This study employed a mixed-methods approach integrating qualitative research and experimental techniques to examine and implement concepts in BT courses. The qualitative aspect encompasses an in-depth literature review to elucidate the theoretical foundations of BT courses, explicitly focusing on the concept of making (Sönmez and Batı, 2019) [1]. This concept bridges the spectrum from thinking to making and investigates the integration of techniques and tectonics in BT I and II courses. The experimental component enabled the development and execution of practical strategies for improving course outcomes, involving systematic studies of courses (Merriam, 2023) [2], data collection on functionality, and performance analyses (Chmiliar, 2010) [3]. Through systematic analysis, this study aimed to uncover the multidimensional meanings and areas of growth in the conceptual and practical content of the courses.

Consequently, the contents and methodologies of the BT I and II courses were evaluated in terms of their innovative contributions to the field of building technologies courses education. By analysing and evaluating different studies, this approach facilitates a nuanced understanding of courses’ roles in architectural education, how they diverge from existing practices and theories, and their potential and limitations.

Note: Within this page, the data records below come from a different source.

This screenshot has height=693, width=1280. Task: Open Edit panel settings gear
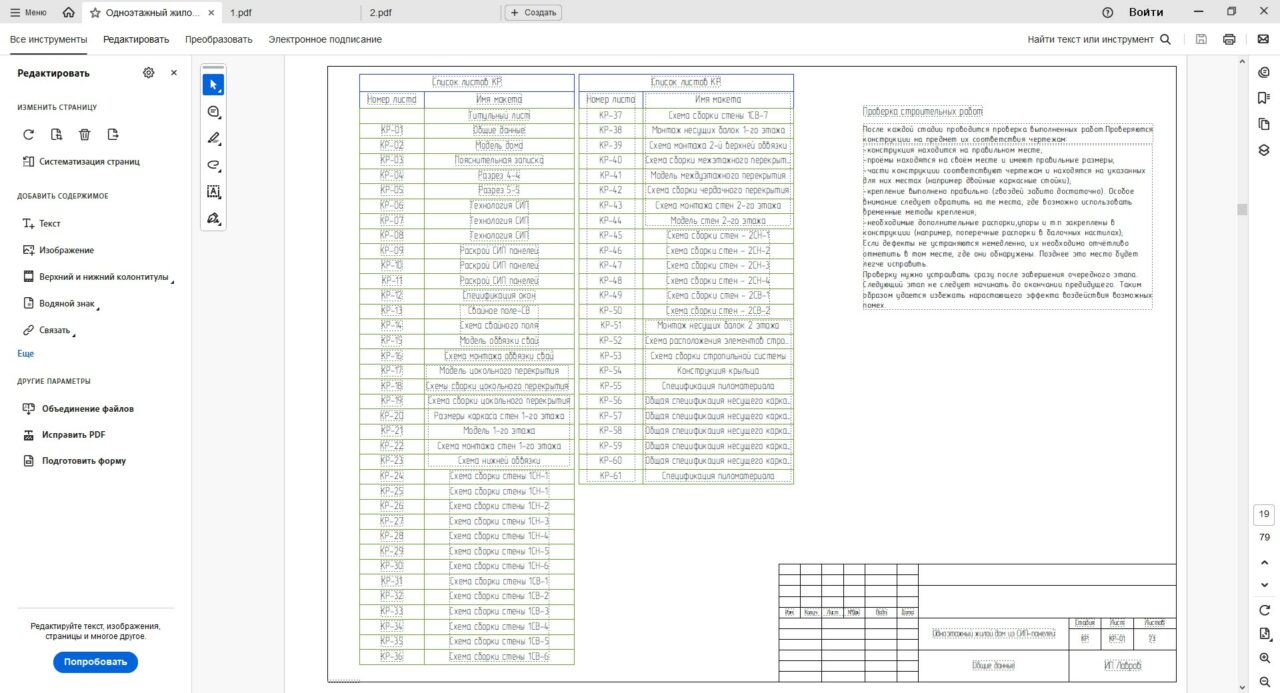[149, 73]
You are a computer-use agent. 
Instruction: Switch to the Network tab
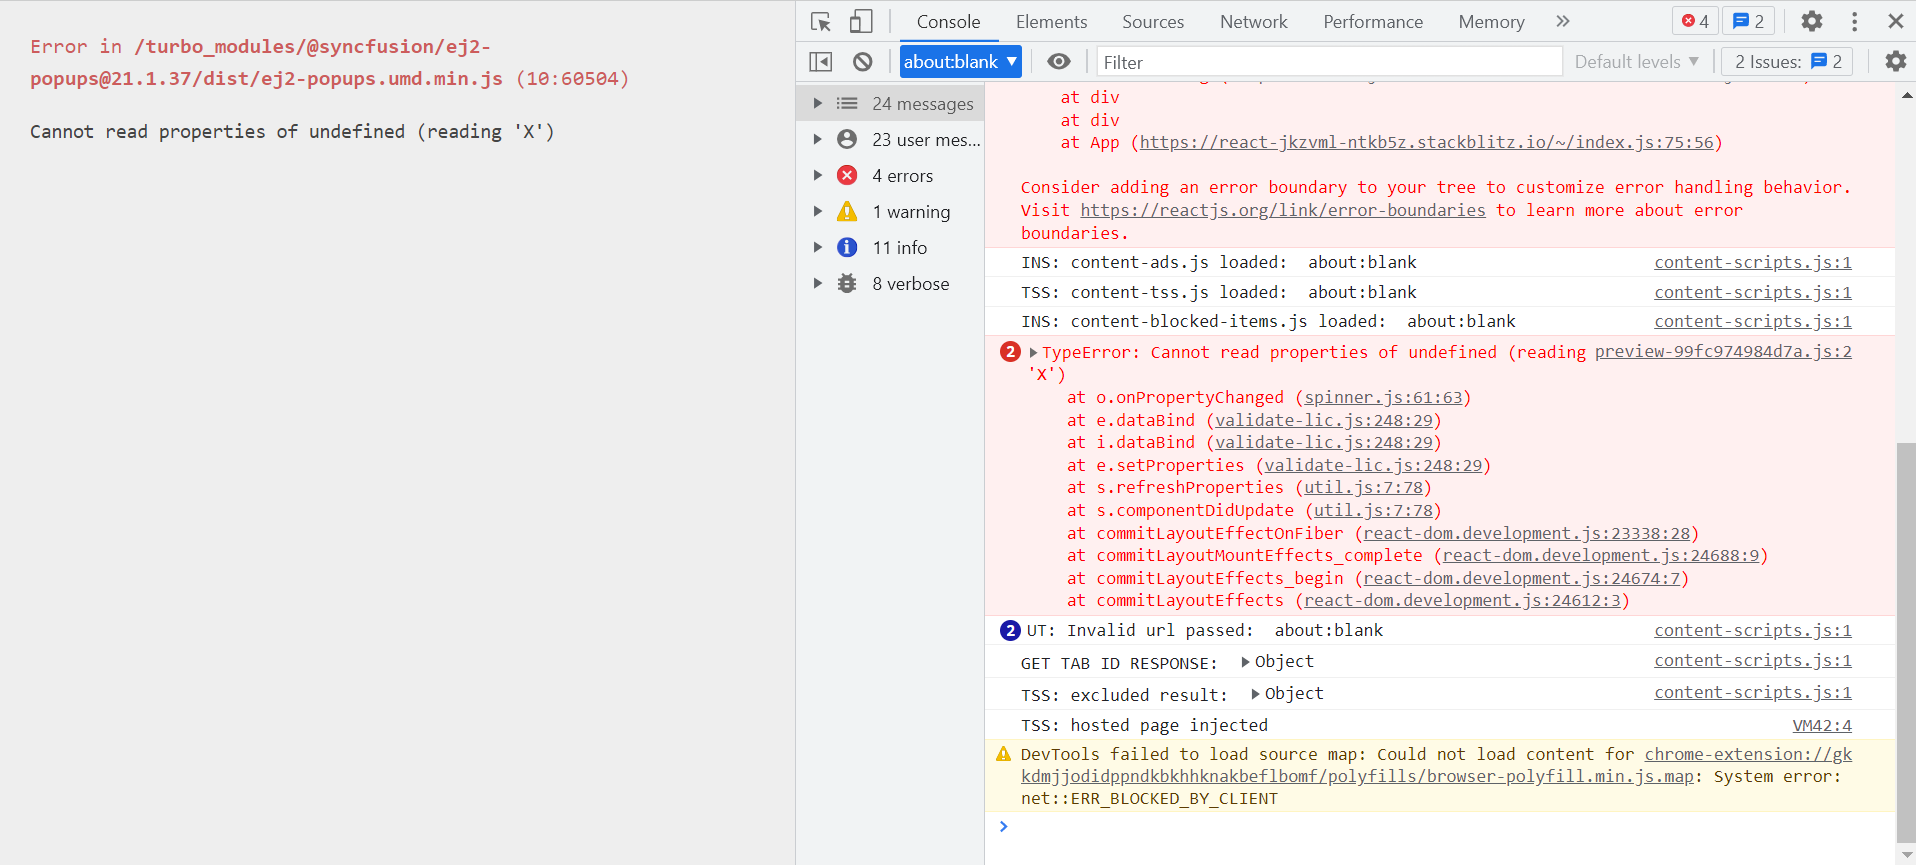point(1253,22)
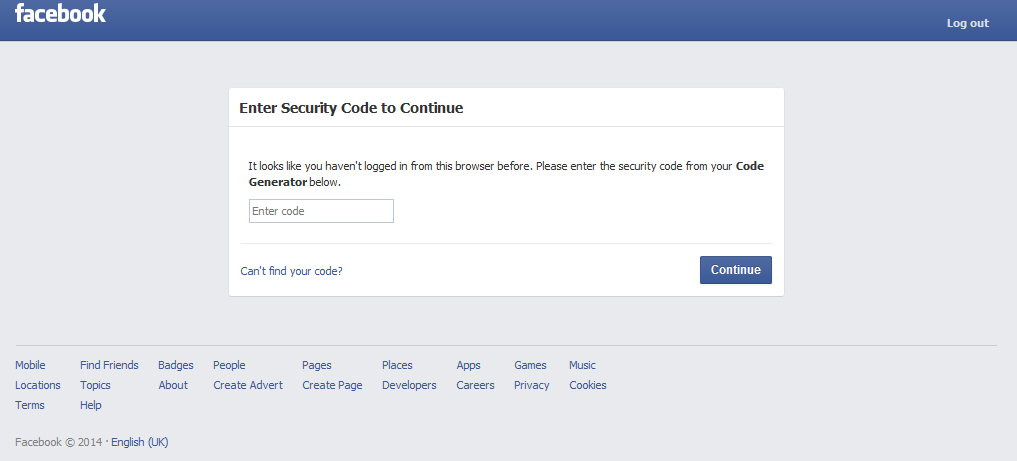Visit the Places footer link
The width and height of the screenshot is (1017, 461).
(x=397, y=365)
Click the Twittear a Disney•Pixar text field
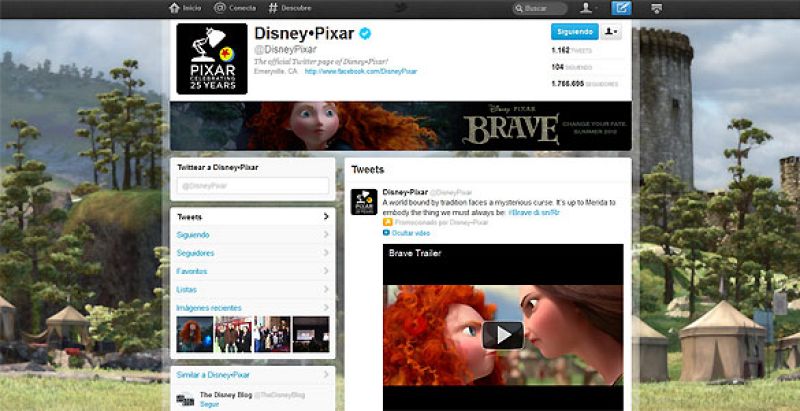This screenshot has width=800, height=411. [250, 185]
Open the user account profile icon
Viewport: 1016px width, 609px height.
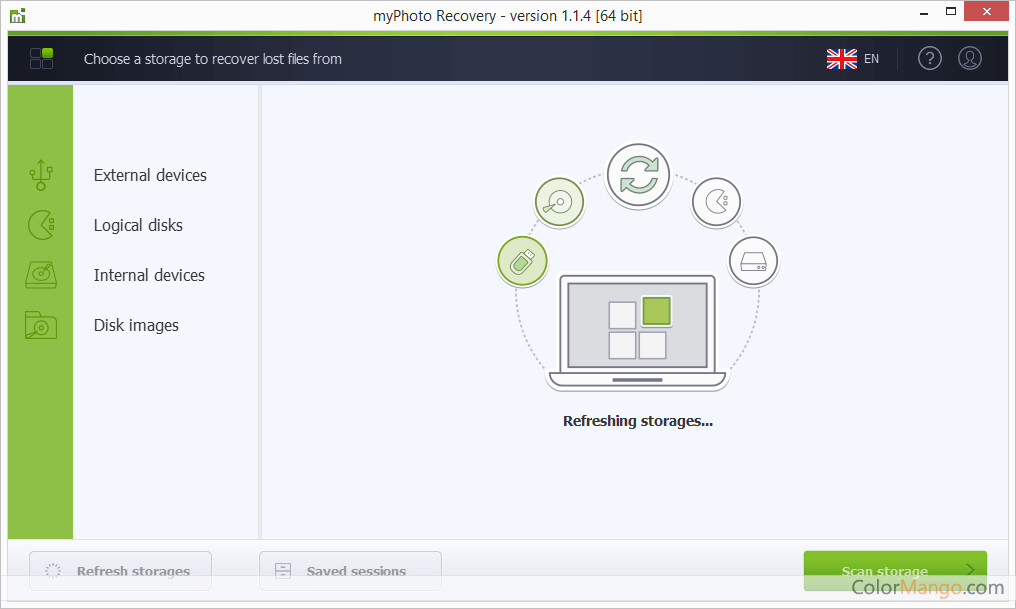coord(969,59)
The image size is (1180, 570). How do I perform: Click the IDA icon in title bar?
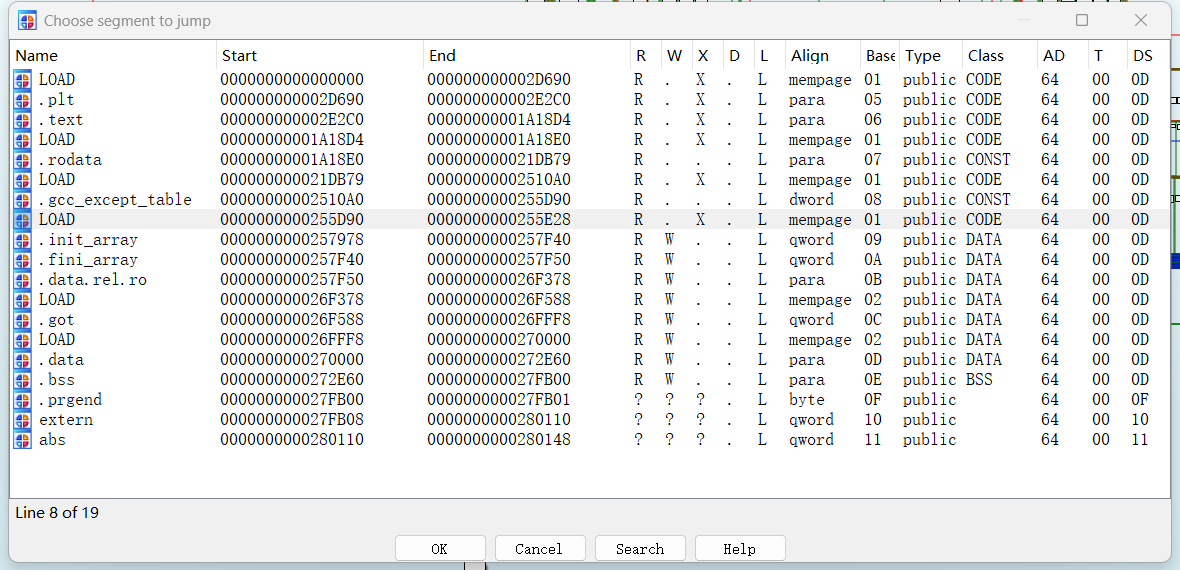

This study discusses the impact of these specially designed courses in architectural education. Finally, we propose an undergraduate BT course curriculum that integrates theory and practice, generates construction knowledge through experimental course methodologies, and leverages intuitive insights.

Background

The transformation of construction knowledge in Turkish architecture from traditional to modern is rooted in the modernisation efforts during the Ottoman period. This transformation was marked by the establishment of the Hassa Architects’ Guild, part of the military education system, which imparted technical and geometric knowledge, and the adoption of the Beaux-Arts educational system by the School of Fine Arts [Sanayi-i Nefise Mektebi] (Diri and Mayuk, 2019; Tökmenci, 2004) [4,5]. The modernisation process continued during the Republican period, drawing on educational methodologies from European architectural schools and integrating concepts such as functionalism and rationalism into the curriculum (Gürdallı and Yücel 2006) [6]. The Bauhaus Model significantly influenced architectural education in Turkey during this period (Lökçe 2002) [7]. In the 1930s, Ernst Egli restructured Turkey’s architectural education, aligning it with the educational philosophy of Central Europe’s Technische Hochschule (Hızlı and Aysel 2017) [8]. This philosophy emphasises technical knowledge, aesthetics, and rational design (Kopuz 2018) [9] Egli’s approach, which is based on scientifically and objectively obtained knowledge (Ş. Ö. Gür 2000) [10], still underpins the educational systems of many architectural schools in Turkey, and it remains mainly in use today. Despite advancements in teaching structural thinking, material knowledge, and construction techniques, relying primarily on theoretical texts for learning technical details and material potential is often viewed as a shortcoming of many Turkish architectural schools. Given the rapidly changing social and technological conditions, there is a pressing need to redesign educational systems (Guattares 2020) [11], particularly when updating the content and methods related to construction knowledge.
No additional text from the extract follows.